• _Task to complete_: Please convert the entries below into a two-column CSV with the header row entry_text,answer, with one row for each entry. Put each entry's text and its answer in their own double-quoted fields, replacing any line breaks with spaces.
■ ■ ■ ■
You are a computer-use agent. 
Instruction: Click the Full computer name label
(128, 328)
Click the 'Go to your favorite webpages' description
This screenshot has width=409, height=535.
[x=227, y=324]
■ ■ ■ ■
• _Answer to this task_:
entry_text,answer
"You are a computer-use agent. Instruction: Click the Full computer name label","(128, 328)"
"Click the 'Go to your favorite webpages' description This screenshot has width=409, height=535.","[x=227, y=324]"